Мужа Чанды Деви, ученого до мозга костей, занимают более капитальные вопросы, не до конца проясненные наукой. Хотя нет достаточных оснований полагать, что у homo sapiens имеется брачный период, пока не хватает данных и для того, чтобы исключить существование оного. Такая неопределенность угнетает его, а в условиях тропического климата ситуация становится еще запутанней. Даже тигров с их четко определенными брачными ритуалами, которые начинаются с того, что самка громко ревет, привлекая к себе внимание самца, а кончаются иногда тем, что она бьет его лапой, тропическая жара заметно дезориентирует. Одно исследование показало, что в зонах умеренного климата репродуктивные дни у представительниц вида Panthera Tigris наступают со строгой регулярностью, но в тропиках эти животные спариваются на протяжении всего года.

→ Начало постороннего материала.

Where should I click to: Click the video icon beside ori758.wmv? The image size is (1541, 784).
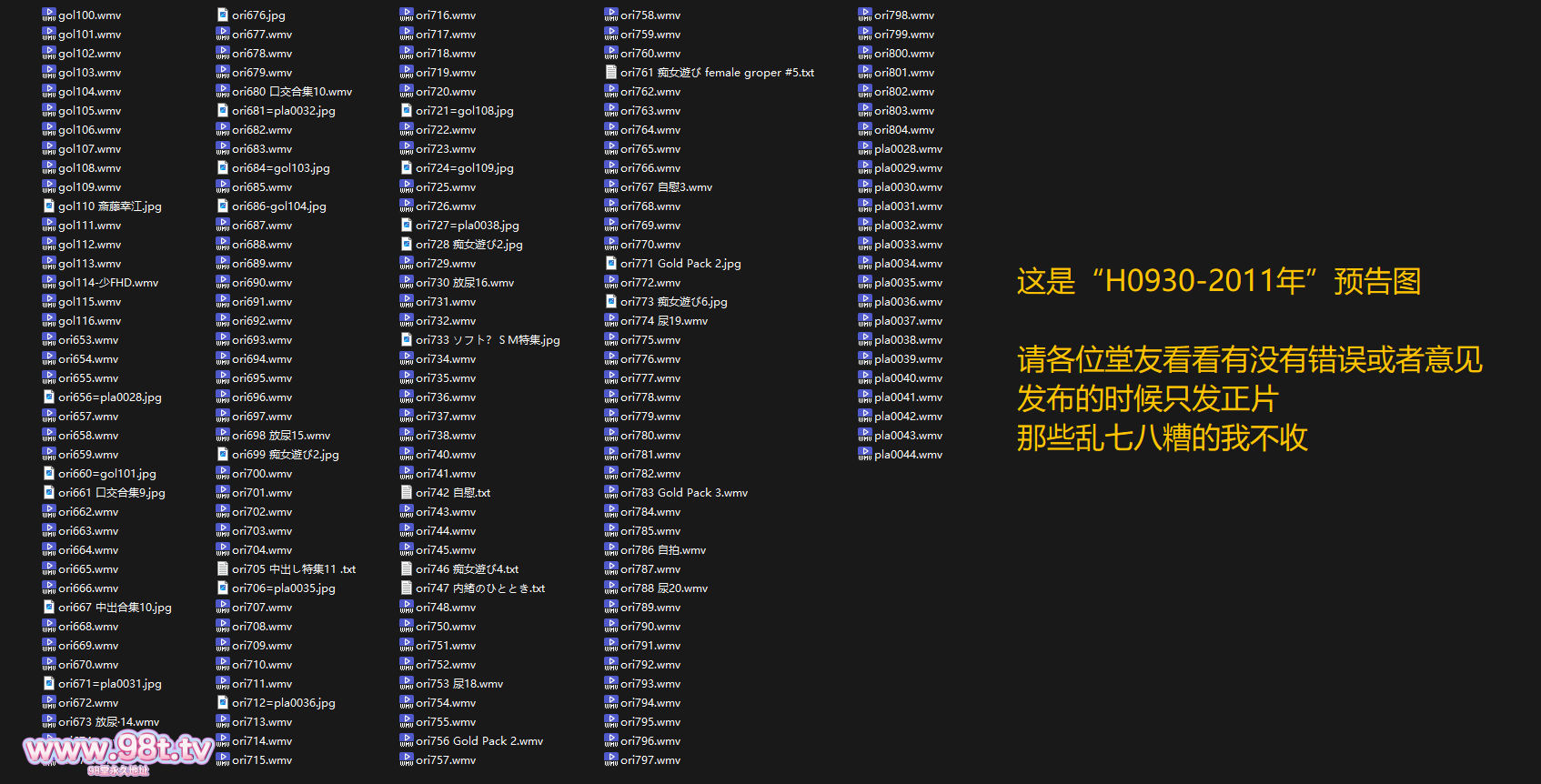611,15
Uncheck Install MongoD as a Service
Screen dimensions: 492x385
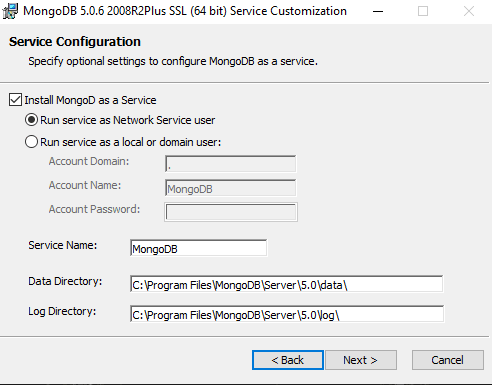[15, 100]
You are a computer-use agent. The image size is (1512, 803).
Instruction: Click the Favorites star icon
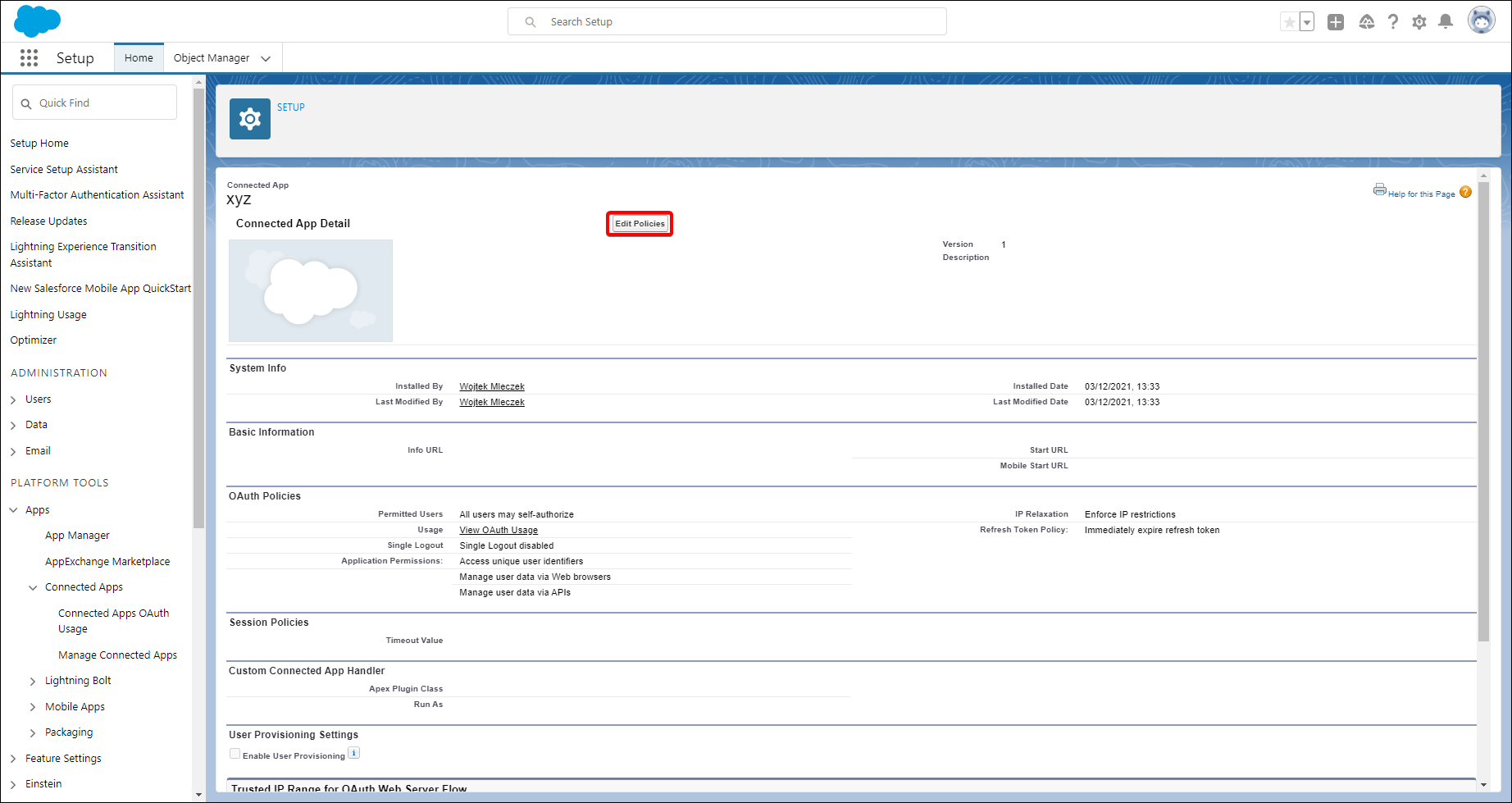pyautogui.click(x=1289, y=22)
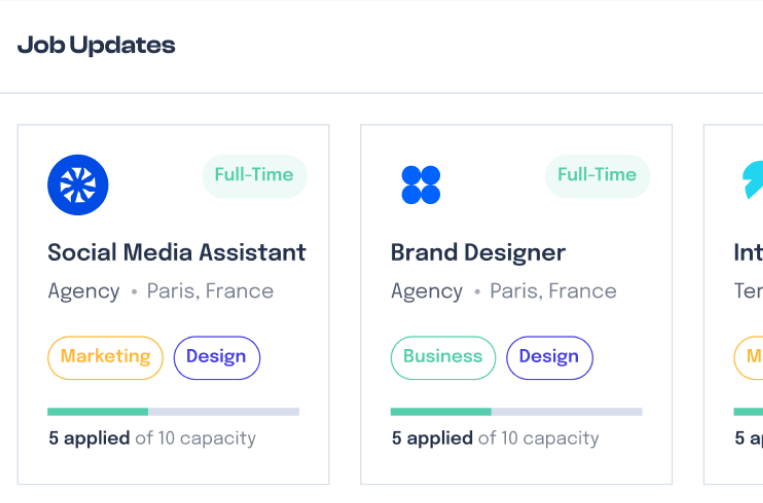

Если бы у человеческих особей, как у других млекопитающих, случалась течка с характерными признаками, говорящими о готовности, будь то особые цвета, звуки или манера себя вести, Гиридже Прасаду не пришлось бы тратить время на нервное ожидание и рассуждения о теологии и манго.



* * *

В катастрофически бедной социальной жизни островов появление миссис Вармы вызвало настоящую бурю. О ней судачат все кому не лень (к большому облегчению офицеров с их женами). До ее приезда самый крупный скандал на островах разгорелся, когда пес начальника почтовой конторы сбежал за докторской дворняжкой. Почтмейстер заявил доктору, что тот нарочно сманил его чудесного лабрадора в надежде завести себе второго любимца, а доктор в ответ заявил, что он наверняка мучил свою собаку, иначе с чего бы ей было удирать? Какой бы занимательной ни была эта история с ее мотивами похищения, пыток, размолвки между товарищами и причастности почтового ведомства, на сколько праздных вечеров ее могло хватить?

Миссис Варма стала для этой скучающей публики истинным подарком судьбы. Пускай она не училась в Оксфорде, как ее муж, но в глазах местных жителей она гораздо более образованна. Она знает санскрит, язык богов, и прочла индуистские священные тексты от корки до корки. Говорят, ее религиозная искушенность так высока, что она может вычислить астрологические позиции планет, покупая на рынке зелень. Однажды она даже поймала нерадивого торговца на попытке обсчитать ее на две пайсы. “Луна в доме Рака делает людей уязвимыми, — сказала она, и эти ее слова долетели до ушей случайных прохожих, — но разве поэтому их надо обманывать?” Ореол праведности, который ее окружает, столь ярок, что иных так и тянет склониться перед нею и воскликнуть: “Богиня! Она явилась!” Но им боязно, что она прогонит их от себя, как надоедливых шавок.

На светские мероприятия чета Варма всегда вступает торжественно, рука об руку. Жена не покидает мужа, когда он присоединяется к группе мужчин и обсуждает с ними серьезные темы — например, погоду или влияние инфляции на субсидии для островитян. Он тоже не покидает ее, когда она делится с прочими дамами разными кулинарными премудростями. Мало того, непременно добавит еще и что-нибудь полезное, вроде научного названия травы, о которой идет речь, и наилучшего способа ее вырастить.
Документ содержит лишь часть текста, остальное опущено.